Задолго до ареста Тухачевского и других военачальников Ричарда Пикеля тоже заставили подписать показания о существовании мнимого военного заговора:
«На военную организацию возлагалась задача путем глубокой нелегальной работы в армии подготовить к моменту успешного осуществления планов Зиновьева и Каменева немедленный переход части руководящего командного состава армии на сторону Троцкого, Зиновьева и Каменева и требования командного состава армии отстранить Ворошилова от руководства Красной Армией.
Это предполагалось в том случае, если Дмитрию Шмидту до убийства Сталина не удастся убить Ворошилова».
Полученные от Пикеля показания свидетельствуют о том, что дело о военном заговоре особисты готовили давно.
Путну и Примакова (как и многих других военных) жестоко избивали, им не давали спать, допрашивали круглосуточно. В начале мая 1937 года они подписали показания, и сразу же последовала новая серия арестов.
Судьба Тухачевского решилась до его ареста.
Маршал должен был ехать в Лондон на коронацию английского короля Георга VI.
Но 21 апреля 1937 года нарком внутренних дел Ежов отправил Сталину, Молотову и Ворошилову спецсообщение:
«Нами сегодня получены данные от зарубежного источника, заслуживающего полного доверия, о том, что во время поездки тов. Тухачевского на коронационные торжества в Лондон над ним по заданию германских разведывательных органов предполагается совершить террористический акт.
Для подготовки террористического акта создана группа из четырех человек (трех немцев и одного поляка). Источник не исключает, что террористический акт готовится с намерением вызвать международное осложнение.
Ввиду того что мы лишены возможности обеспечить в пути следования и в Лондоне охрану тов. Тухачевского, гарантирующую полную его безопасность, считаю целесообразным поездку тов. Тухачевского в Лондон отменить.
Прошу обсудить».
Бумага была липовой. И не только потому, что в пятидесятых годах выяснилось, что в архиве внешней разведки никаких материалов о подготовке покушения на Тухачевского не имеется. Зачем вообще Ежову сообщать Сталину, что немецкая разведка готовит покушение на Тухачевского, если уже решено было считать Тухачевского немецким агентом?
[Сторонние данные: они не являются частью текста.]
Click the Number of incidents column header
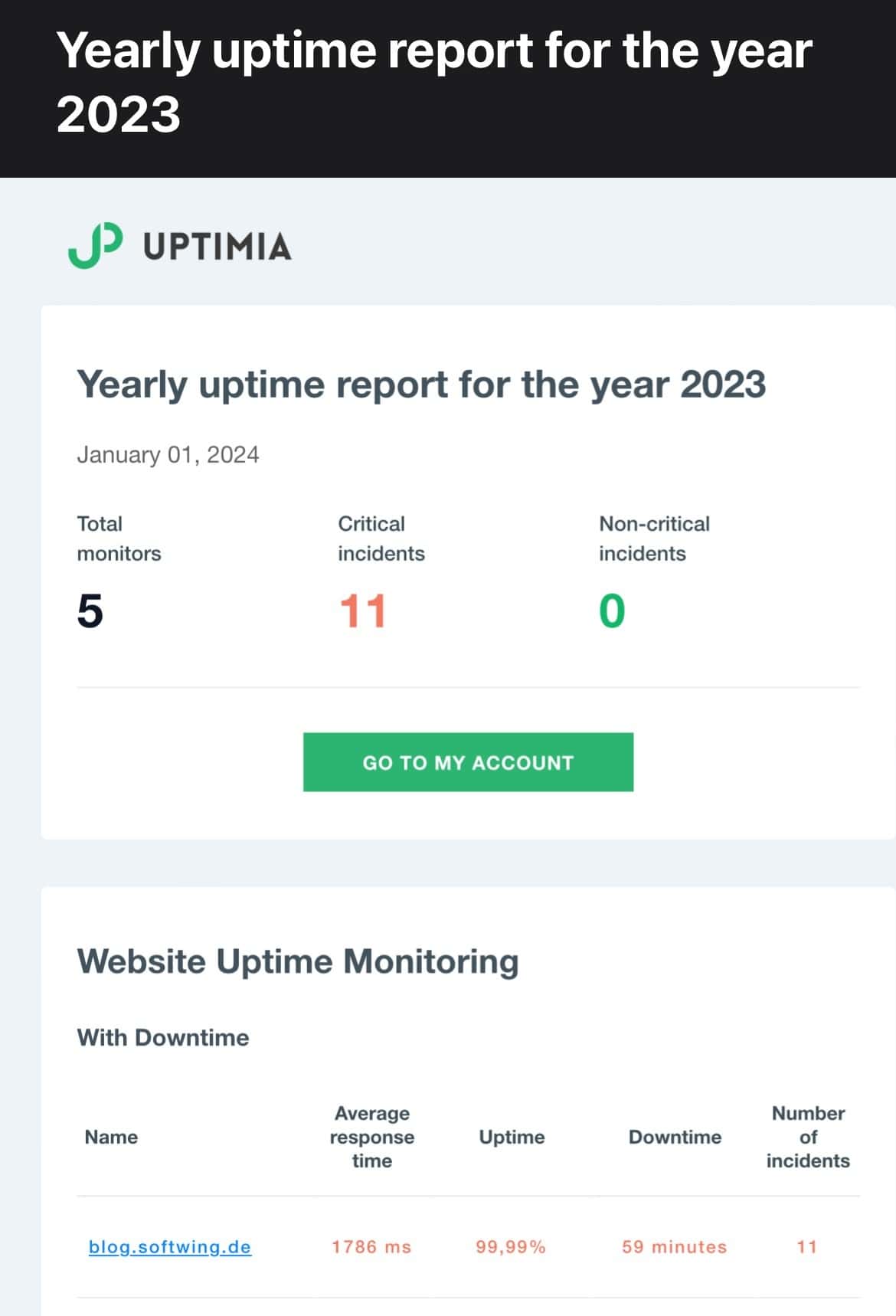Viewport: 896px width, 1316px height. (808, 1137)
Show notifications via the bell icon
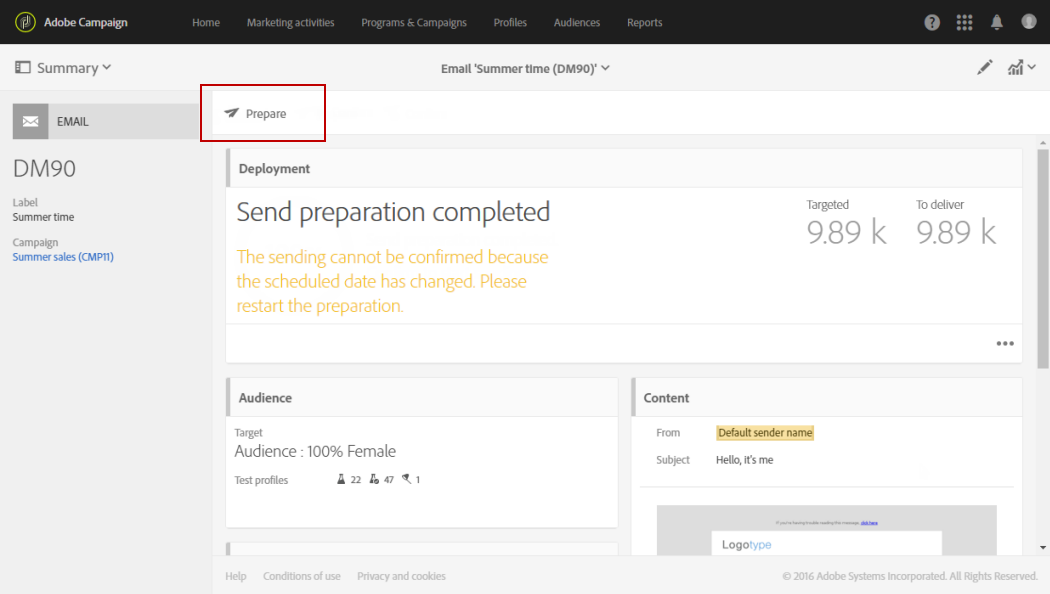1050x594 pixels. click(997, 22)
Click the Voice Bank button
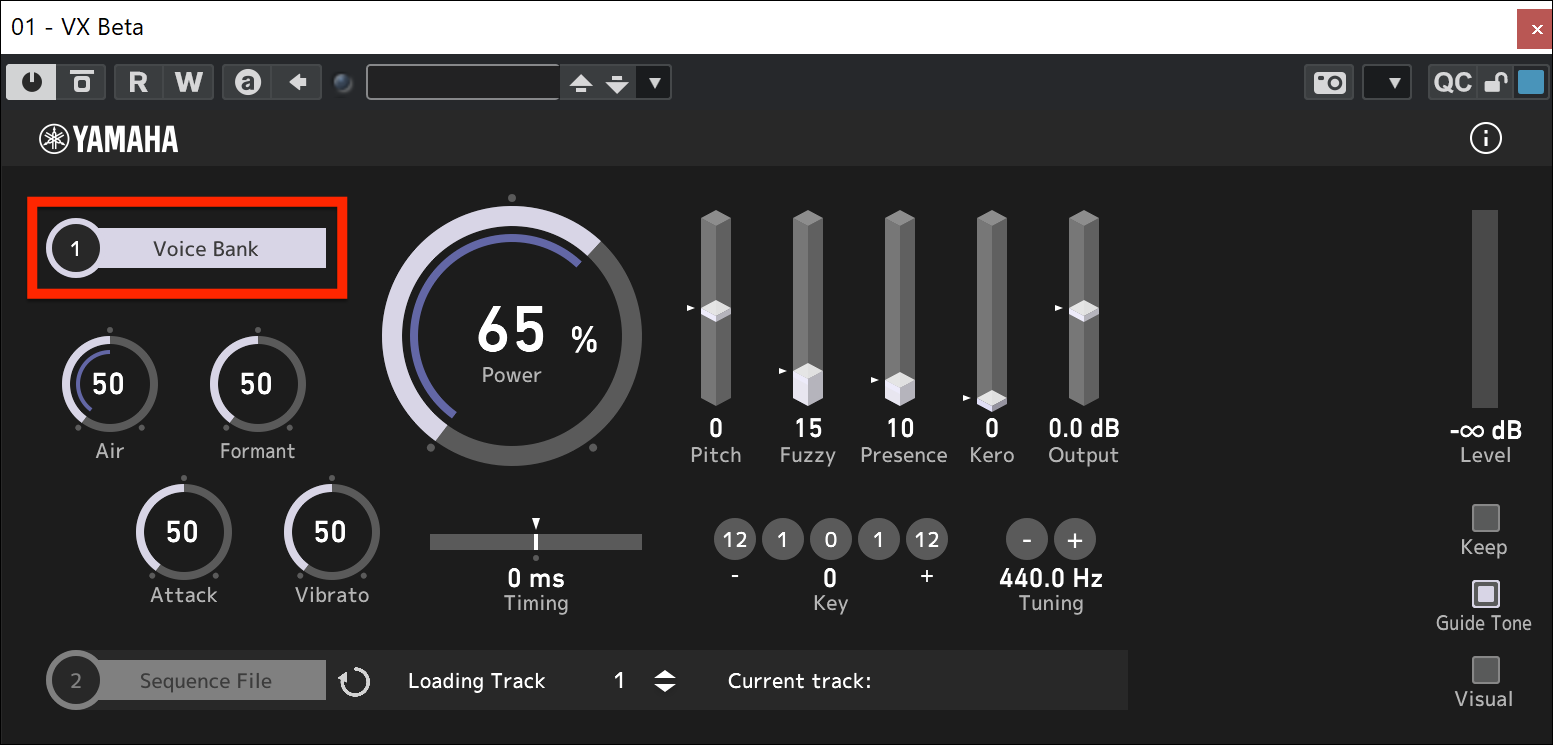Viewport: 1553px width, 745px height. (205, 249)
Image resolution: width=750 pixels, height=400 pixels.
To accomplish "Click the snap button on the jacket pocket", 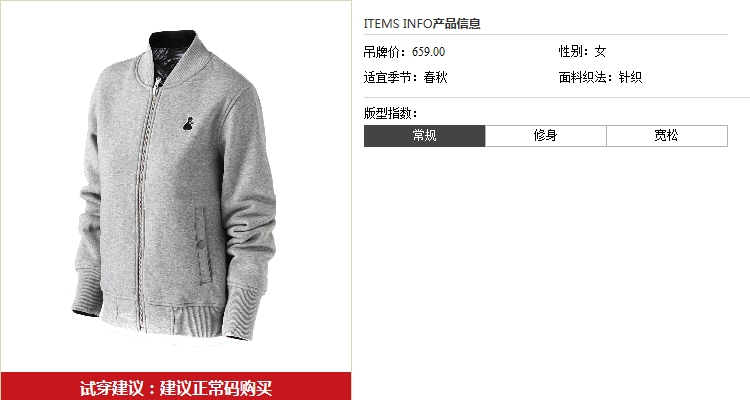I will (x=201, y=244).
Вся эта несложная комбинация была задумана для того, чтобы накануне ареста не выпустить из страны Тухачевского. Липовую бумагу Ежов подготовил не только для самого маршала, но и для Ворошилова, которого заранее не поставили в известность.
Сталин сочиненную им же мизансцену разыграл до конца. На спецсообщении Ежова вождь написал:
«Членам Политбюро
Как это ни печально, приходится согласиться с предложением т. Ежова. Нужно предложить т. Ворошилову представить другую кандидатуру».
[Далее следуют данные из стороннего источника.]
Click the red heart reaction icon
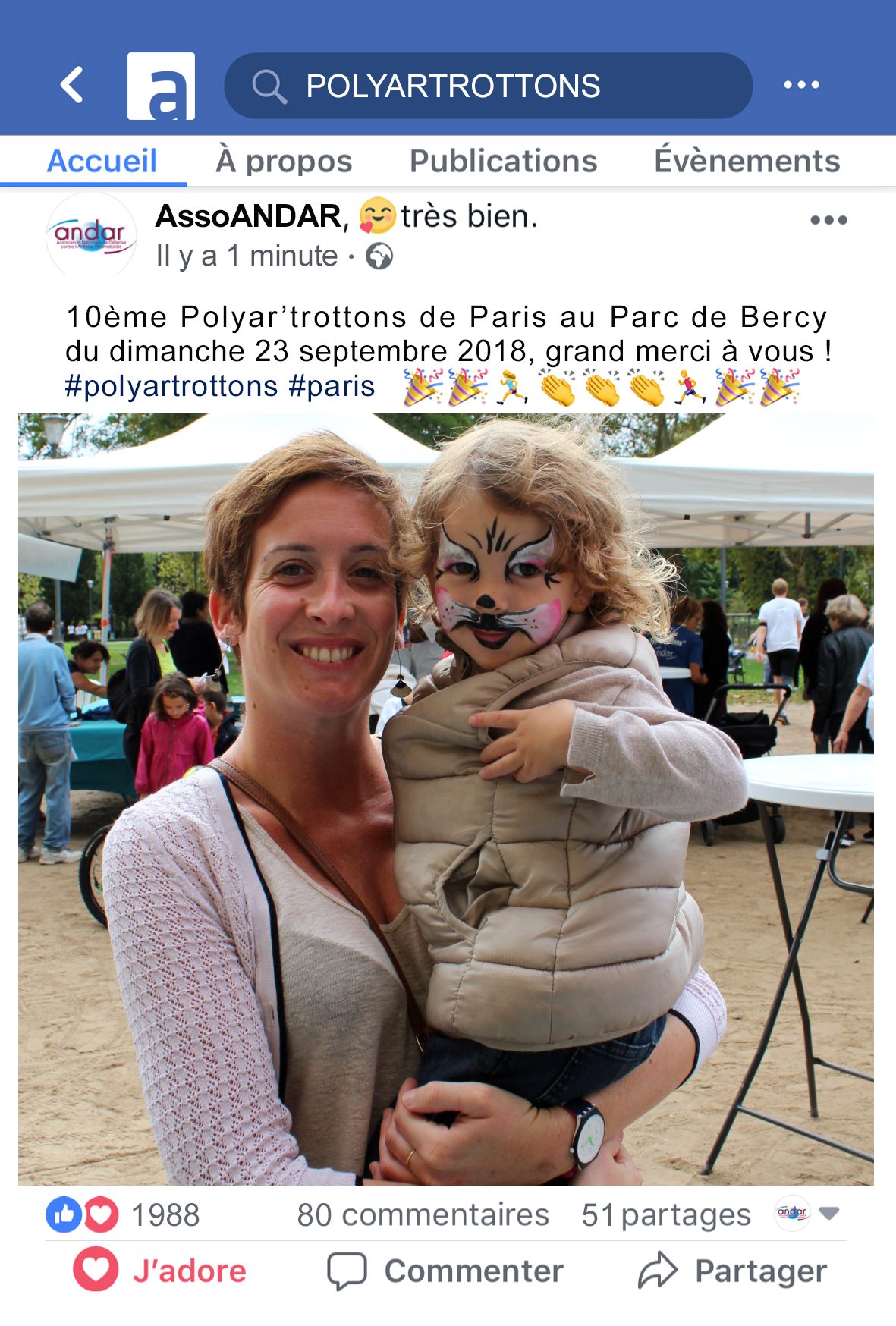The width and height of the screenshot is (896, 1326). (x=102, y=1215)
Бумагу переслали наркому оборону. Ворошилов пометил на ней: «Показать М.Н.».
На следующий день Тухачевского познакомили со спецсообщением наркома внутренних дел. Он прочитал и тоже расписался. Может быть, в ту минуту даже был благодарен Наркомату внутренних дел за заботу о его жизни и безопасности.
Именно в эти дни уже арестованные бывший начальник особого отдела Гай и бывший заместитель наркома внутренних дел Прокофьев дали нужные показания на Тухачевского, Уборевича, Корка, Эйдемана и других военачальников:..
Бывшего заместителя наркома Прокофьева начальник военной контрразведки Николаев-Журид поручил допросить своему заместителю майору госбезопасности Сергею Георгиевичу Жупахину. Тот, не проводя допроса, сам написал показания, которые должен был подписать Прокофьев. Принес текст Николаеву в кабинет:
— Посмотрите, что получилось.
Николаев долго правил «показания» Прокофьева, придавая им жизненность. После этого вызвали Прокофьева. Ему показали, что он должен подписать. Прокофьев отказался.
Тогда пришел сам Ежов. Прокофьев по привычке вскочил и вытянулся перед наркомом в струнку.